Horbach
Dank Steuerplus rückt Sanierung des Dorfgemeinschaftshauses näher
Die Schätzungen des Gewerbesteueraufkommens für die beiden vergangenen Jahre lagen unter dem tatsächlichen Ergebnis. Auch in diesem Jahr zeichnen sich höhere Einnahmen ab – trotz Corona. „Wir können nur hoffen, dass wir auf diesem Gewerbesteuerniveau bleiben“, sagte der Kämmerer der Verbandsgemeinde Waldfischbach-Burgalben, André Gundacker. Auch wenn das für die Gemeinde bedeutet, dass Geld, das auf der einen Seite in Form von Gewerbesteuern zufließt, auf der anderen Seite wieder gestrichen wird. Denn aufgrund der Steuermehreinnahmen erhält Horbach keine Schlüsselzuweisungen vom Land mehr.
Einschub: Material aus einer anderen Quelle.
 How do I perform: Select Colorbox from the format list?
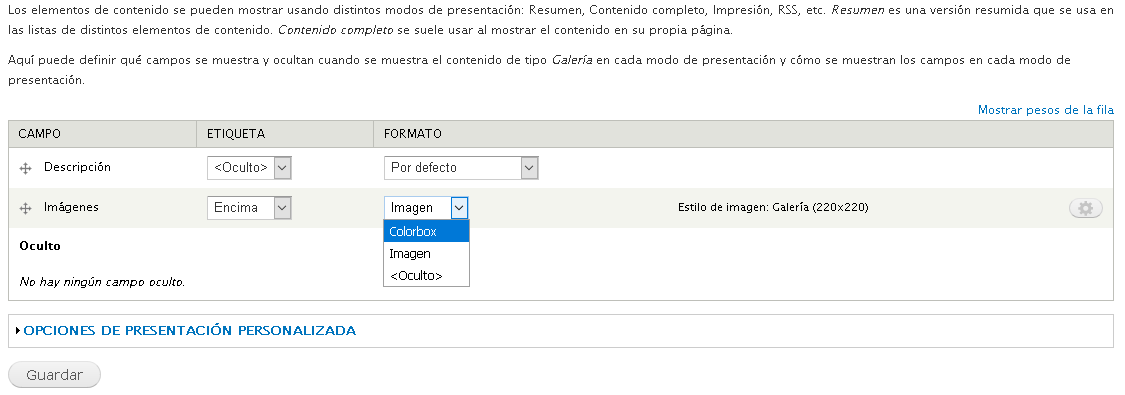coord(426,232)
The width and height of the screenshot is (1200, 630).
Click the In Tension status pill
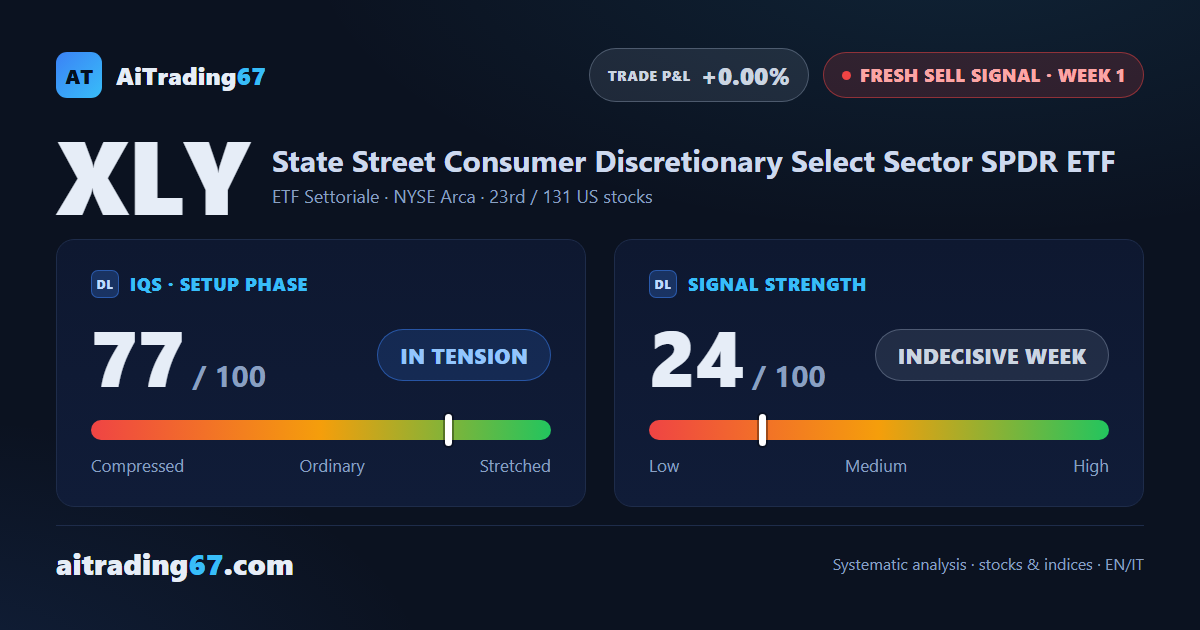click(464, 355)
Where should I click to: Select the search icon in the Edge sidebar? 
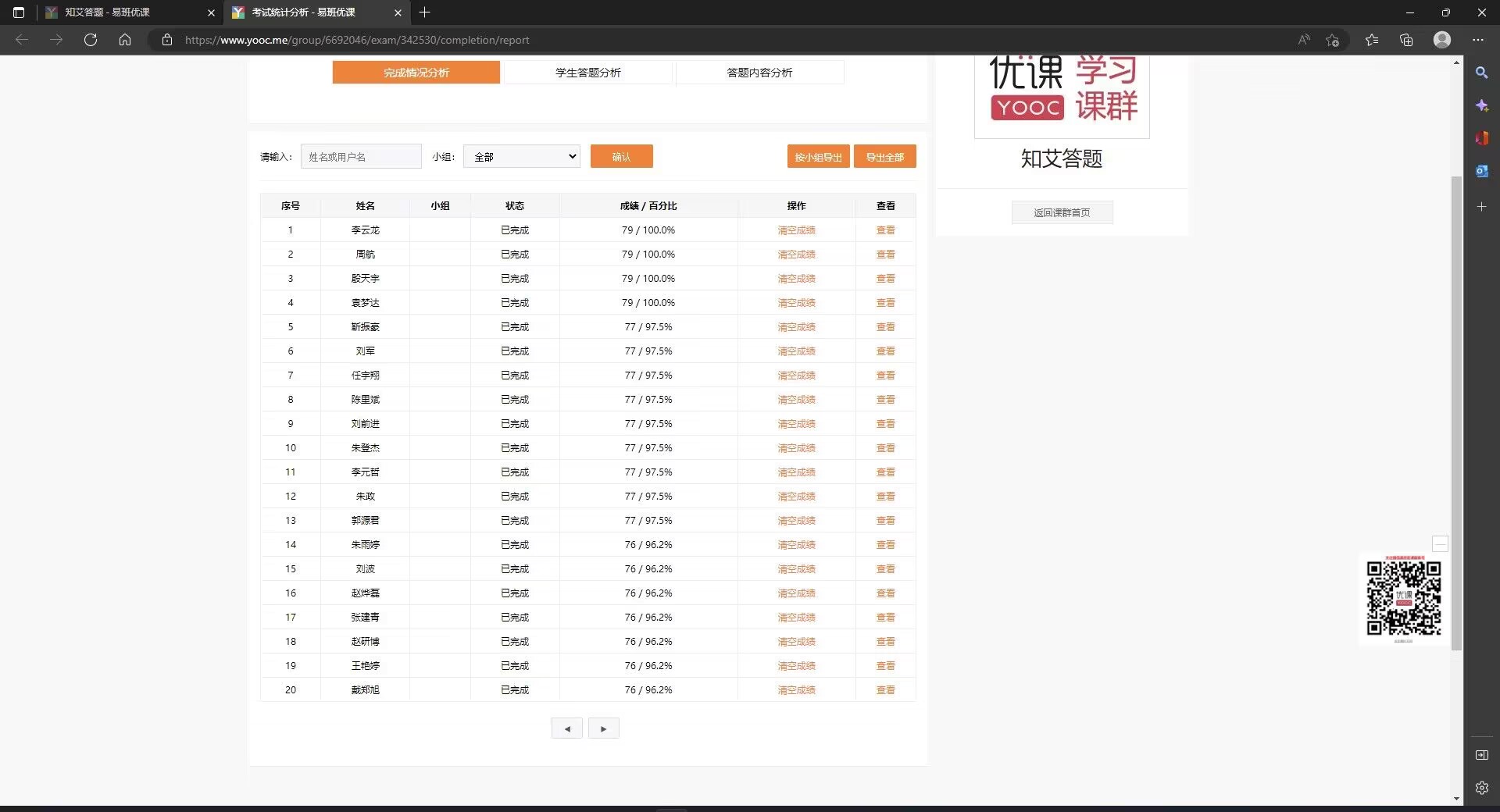(x=1482, y=73)
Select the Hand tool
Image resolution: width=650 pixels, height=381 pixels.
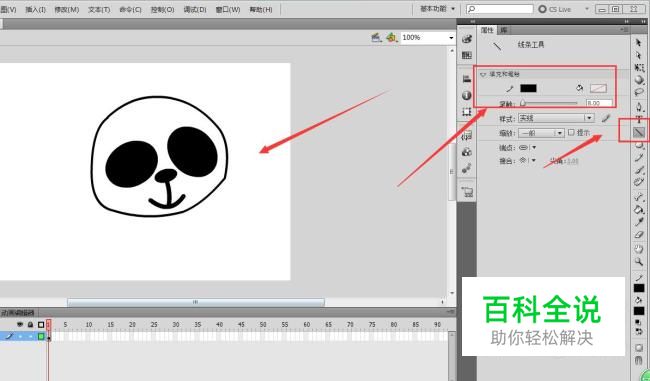click(x=638, y=249)
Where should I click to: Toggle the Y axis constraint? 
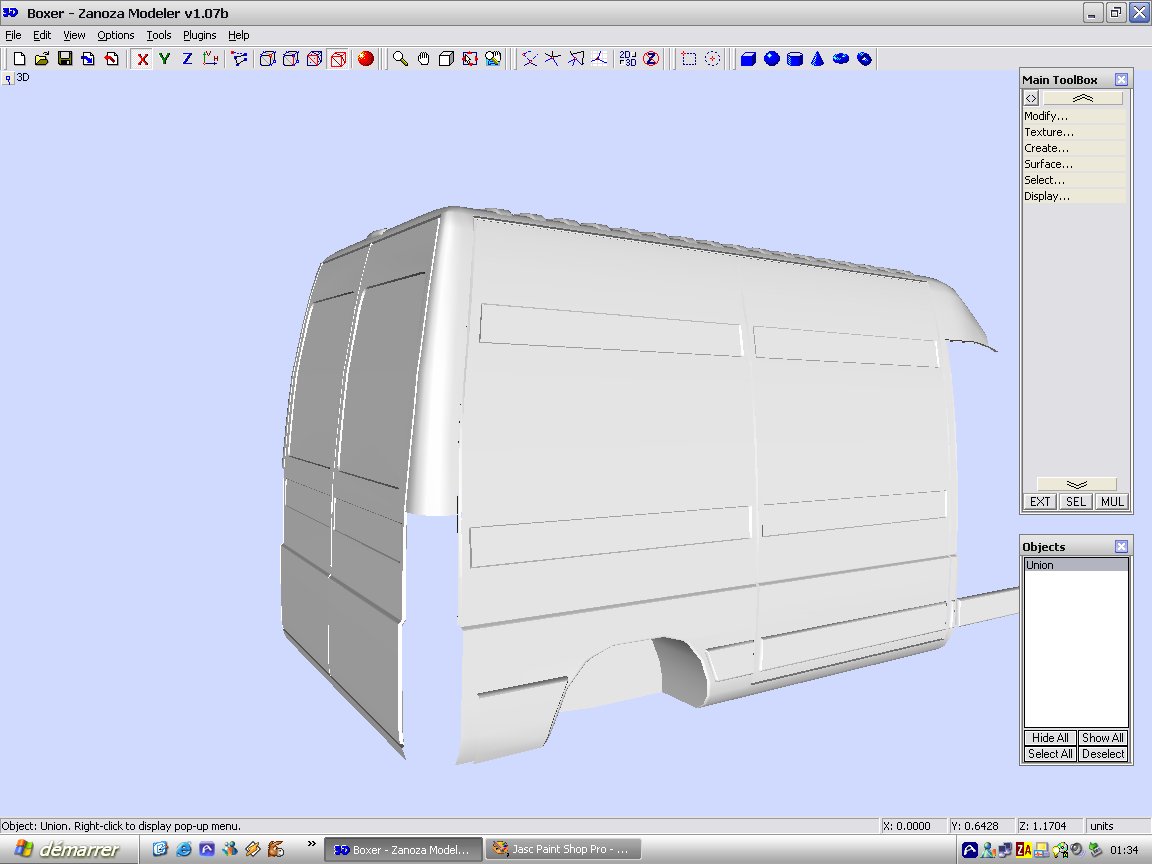[165, 59]
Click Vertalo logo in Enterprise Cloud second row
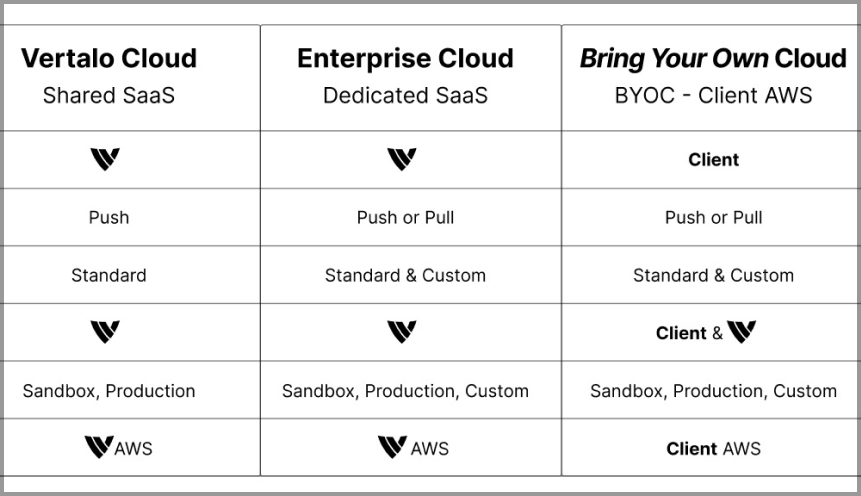 401,159
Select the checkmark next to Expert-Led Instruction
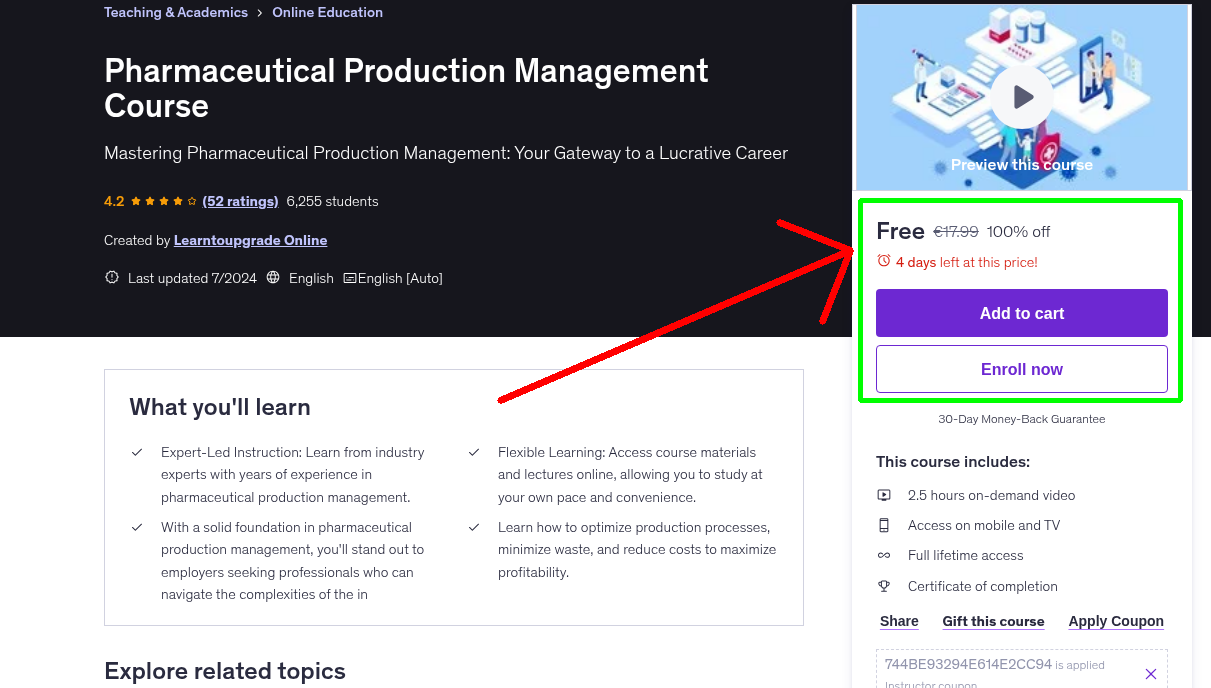The height and width of the screenshot is (688, 1211). [x=137, y=452]
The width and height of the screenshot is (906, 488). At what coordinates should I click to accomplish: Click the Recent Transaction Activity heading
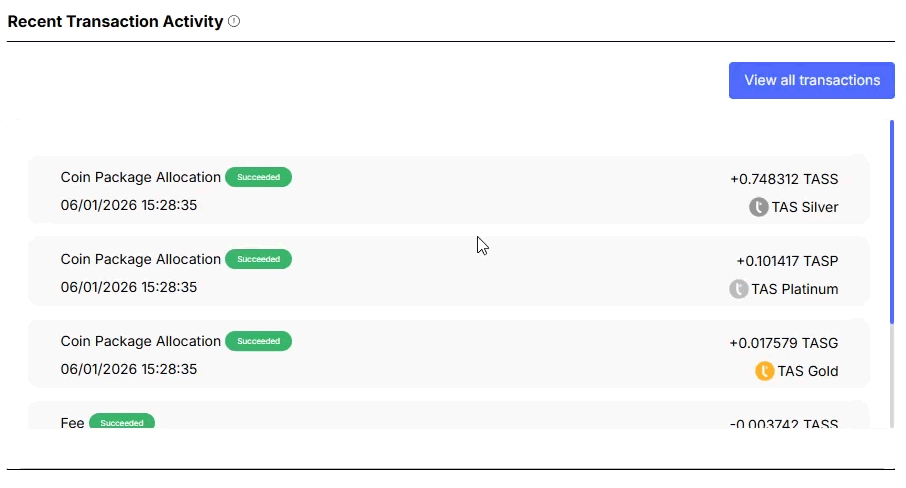click(115, 21)
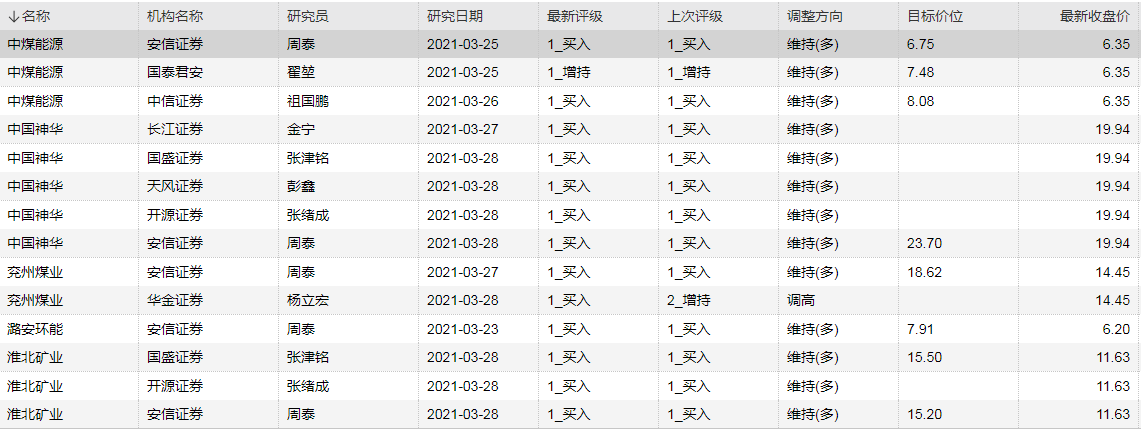
Task: Click the 机构名称 column header
Action: click(174, 17)
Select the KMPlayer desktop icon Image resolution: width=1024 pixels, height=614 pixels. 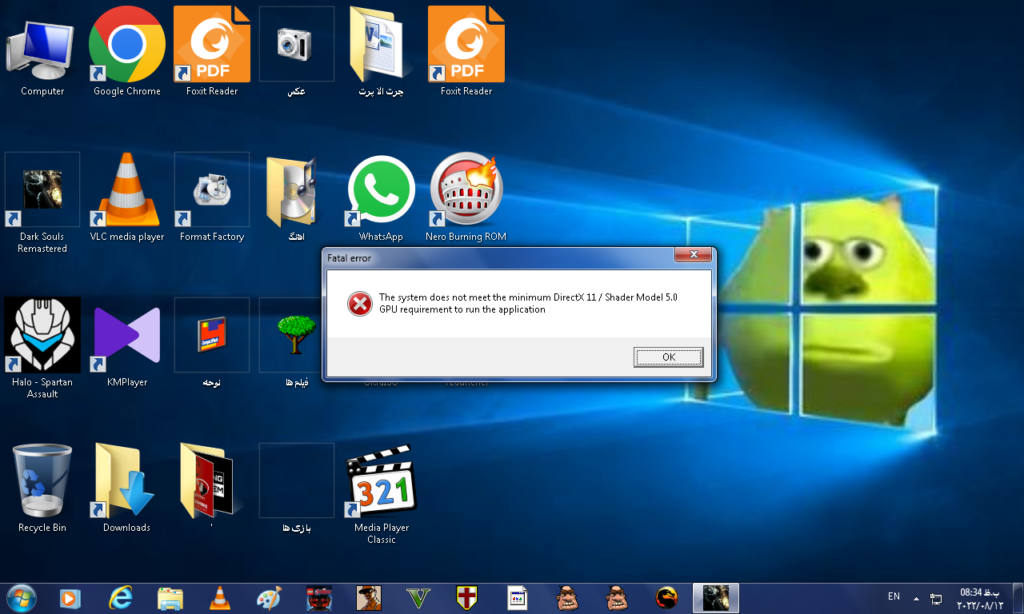click(x=127, y=335)
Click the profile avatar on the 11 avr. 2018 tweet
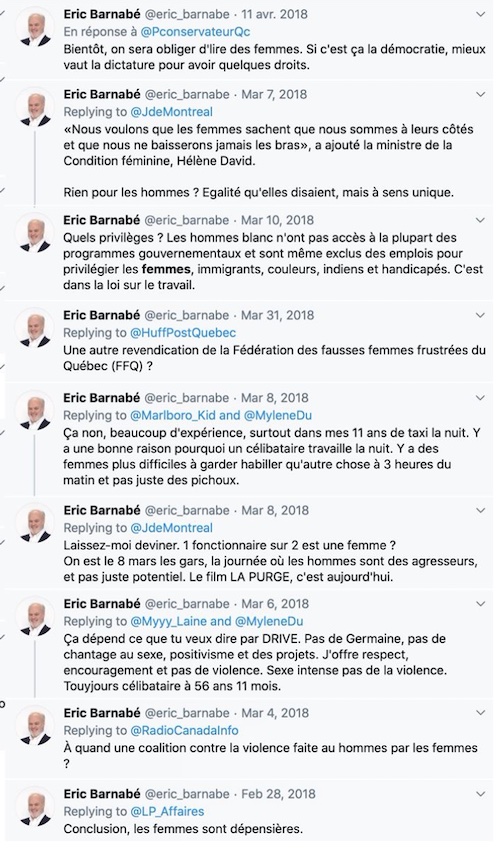500x848 pixels. (36, 28)
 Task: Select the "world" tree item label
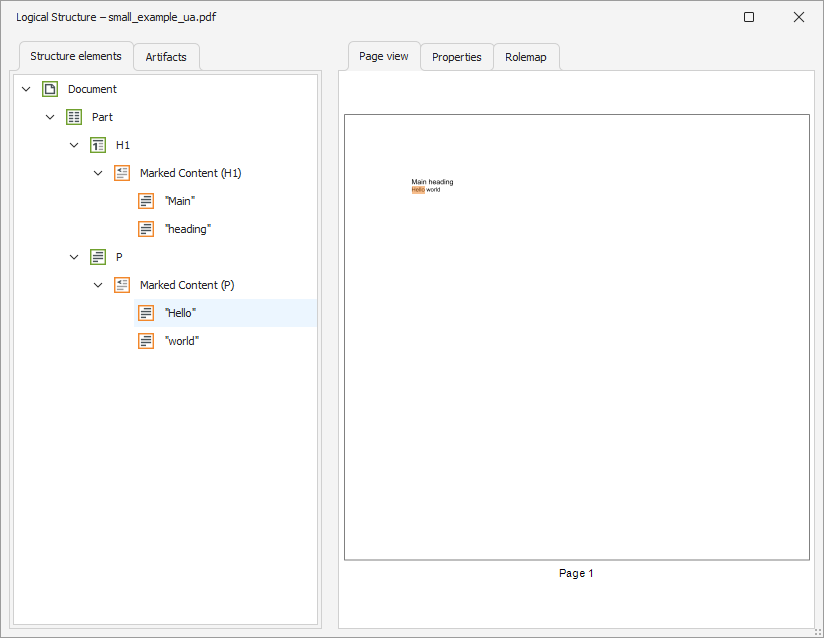pyautogui.click(x=182, y=341)
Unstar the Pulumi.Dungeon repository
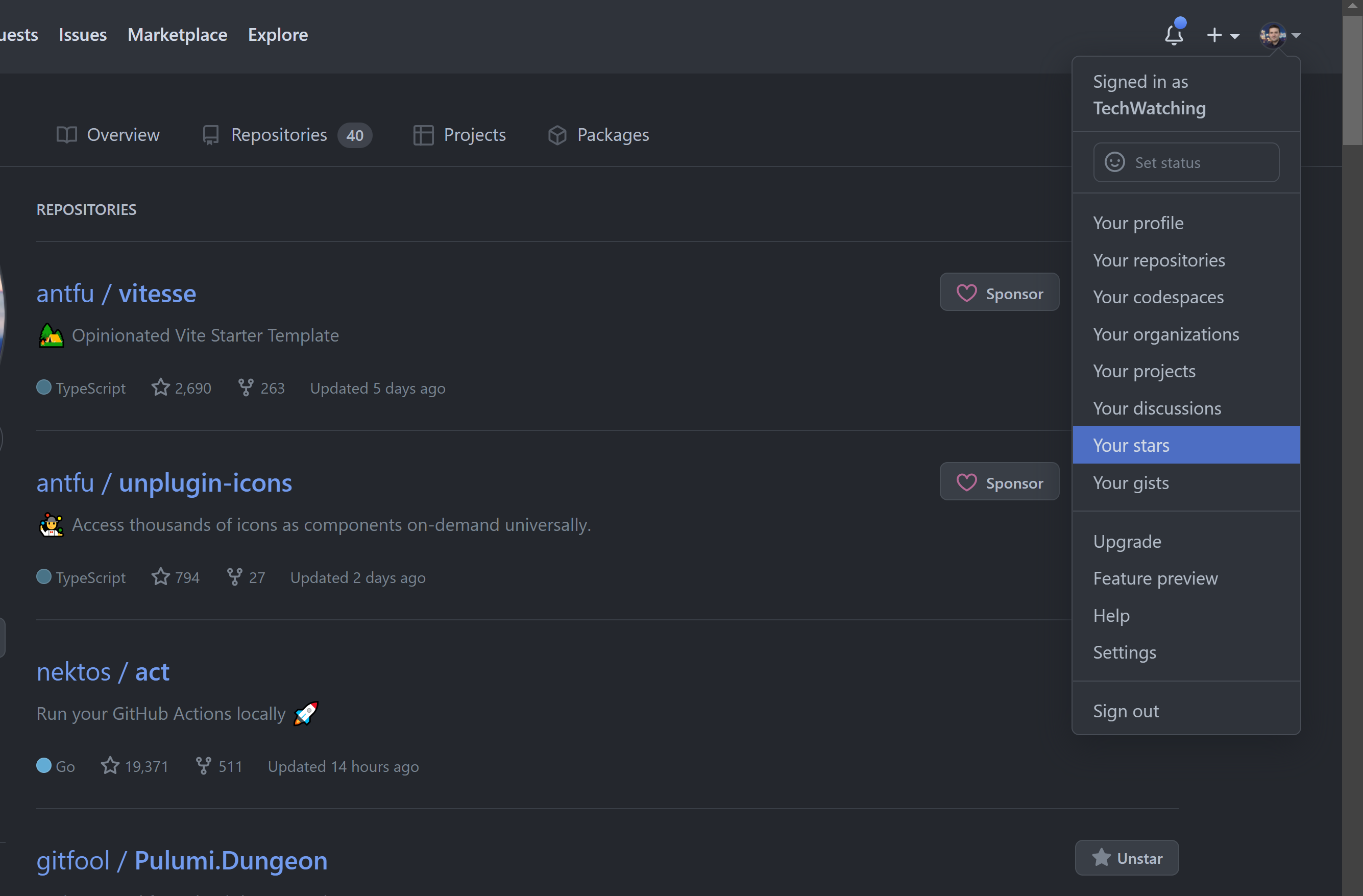The height and width of the screenshot is (896, 1363). click(1126, 858)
Wie sich Corona letztlich auswirken wird, bleibt abzuwarten, sagte Gundacker. Bei den für die Gemeinden wichtigen Anteilen an der Einkommensteuer gab es schon eine Korrektur nach unten. 27.000 Euro weniger als im November 2019 kalkuliert, fließen nach der neusten Schätzung vom Mai in die Horbacher Gemeindekasse. Es sei davon auszugehen, dass bei der nächsten Steuerschätzung im November noch einmal nach unten korrigiert wird, befürchtet Gundacker.
Was das Großprojekt Hallensanierung anbelangt, teilte Horbachs Bürgermeister Walfried Schäfer bei der Ratssitzung am Mittwoch mit, dass sich die Planer für Umbau und Gestaltung sowie energetische Sanierung treffen werden, um mit der Arbeit zu beginnen. Erstes Ziel sei es, in den nächsten Monaten einen Gesamtplan zu erstellen, um Zuschussanträge stellen zu können.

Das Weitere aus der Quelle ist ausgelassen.